The load factor definition I use has to do with the average number of keys that have the same hash in the set of possible hashes (actually, same buckets).
I should clarify what I mean by same-hash. Typically, the adjustable bucket function that works with linear hashing is something like
bf(key,level) = hash(key) mod (N*2^level)
where N is the minimum (starting) number of buckets and level is initially 0.
Once splitting starts, there are at any time at most two of these functions being used.
Let M (not less than N-1) be the highest number of the buckets currently in use and let let N*2^level be the least integer greater than M.
Then the rule for finding the correct bucket is,
bucket(key,level) = if bf(key,level) > M then bf(key,level-1) else bf(key,level)
Note that for the pathological case, I had hash(key) be what was constant.

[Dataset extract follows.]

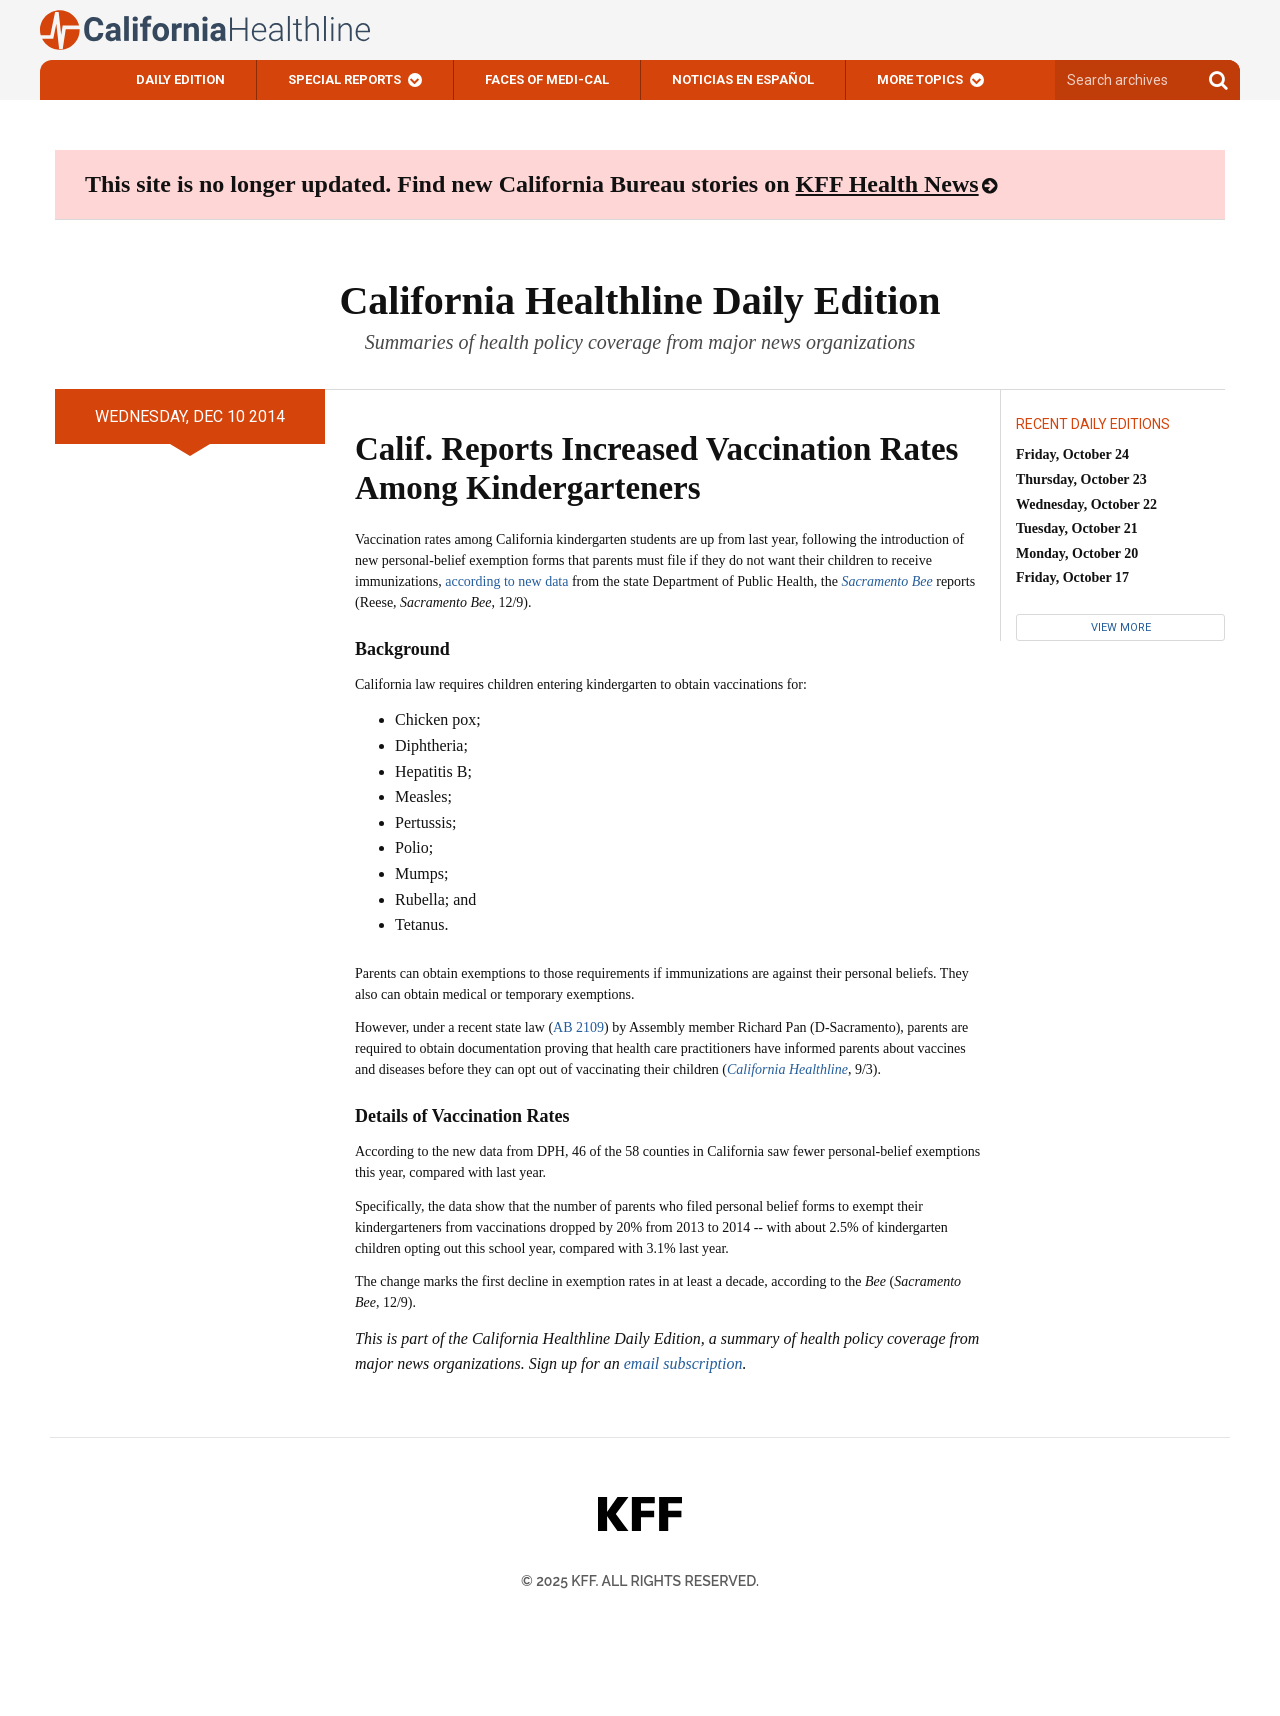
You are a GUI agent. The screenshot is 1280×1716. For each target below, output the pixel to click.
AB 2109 (578, 1027)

It doesn't matter what constant, but 0 is easiest to visualize.
In the simplest linked-list in-memory case, a buck holds one record directly (in the head entry of the linked list) and anything else is linked from that. An empty bucket has some sort of special NULL entry so it can be distinguished for a bucket holding onto one record. Note that if N is a power of 2, the bucket(key, level) algorithm becomes very simple since masking can be used instead of division but there needs to be more attention to the quality of hash(key). I prefer that case because masking can be used to dramatically speed up the entire process of getting to a specific bucket through whatever the bucket director structure is.

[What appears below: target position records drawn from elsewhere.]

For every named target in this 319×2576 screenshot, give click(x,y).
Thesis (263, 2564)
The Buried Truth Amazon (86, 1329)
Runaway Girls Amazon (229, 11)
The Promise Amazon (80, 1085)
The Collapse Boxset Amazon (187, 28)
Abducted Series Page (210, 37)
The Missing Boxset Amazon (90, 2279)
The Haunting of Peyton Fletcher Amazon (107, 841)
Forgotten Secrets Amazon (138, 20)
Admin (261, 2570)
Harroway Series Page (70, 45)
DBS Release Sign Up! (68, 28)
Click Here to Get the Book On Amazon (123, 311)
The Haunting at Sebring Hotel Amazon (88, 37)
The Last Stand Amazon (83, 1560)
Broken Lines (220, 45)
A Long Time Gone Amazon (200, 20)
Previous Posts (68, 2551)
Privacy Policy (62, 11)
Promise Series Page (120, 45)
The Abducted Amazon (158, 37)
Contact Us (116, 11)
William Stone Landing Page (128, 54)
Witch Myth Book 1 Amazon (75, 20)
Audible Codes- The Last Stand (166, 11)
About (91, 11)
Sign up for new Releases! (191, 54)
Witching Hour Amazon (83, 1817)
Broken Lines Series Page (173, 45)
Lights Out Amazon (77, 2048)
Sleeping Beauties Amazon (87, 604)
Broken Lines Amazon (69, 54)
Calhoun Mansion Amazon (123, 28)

If we are talking about disk spill, and on-disk buckets, the overflow case is different and different load factor values are more important. For example, one would like to know the average number of disk blocks taken for buckets corresponding to the same hash, on the assumption that one wants to minimize the number of buckets with overflows to the point where the extra hit has a negligible impact on performance. I imagine for tuning purposes, the load factor as I described it also matters because it gives a clue as to how much empty space is carried in the first/primary disk block of a bucket, since having too many disk blocks that are nearly empty has its own performance consequences. It looks like these load factors (being estimates) are derivable from each other assuming primary and overflow blocks are all of the same size.
We've wandered a distance from workarounds for '120, which I think are more-easily handled without going to linear hashing if it is not already being used in the Linux kernel code that infringes an essential claim. Thanks for the exploration though.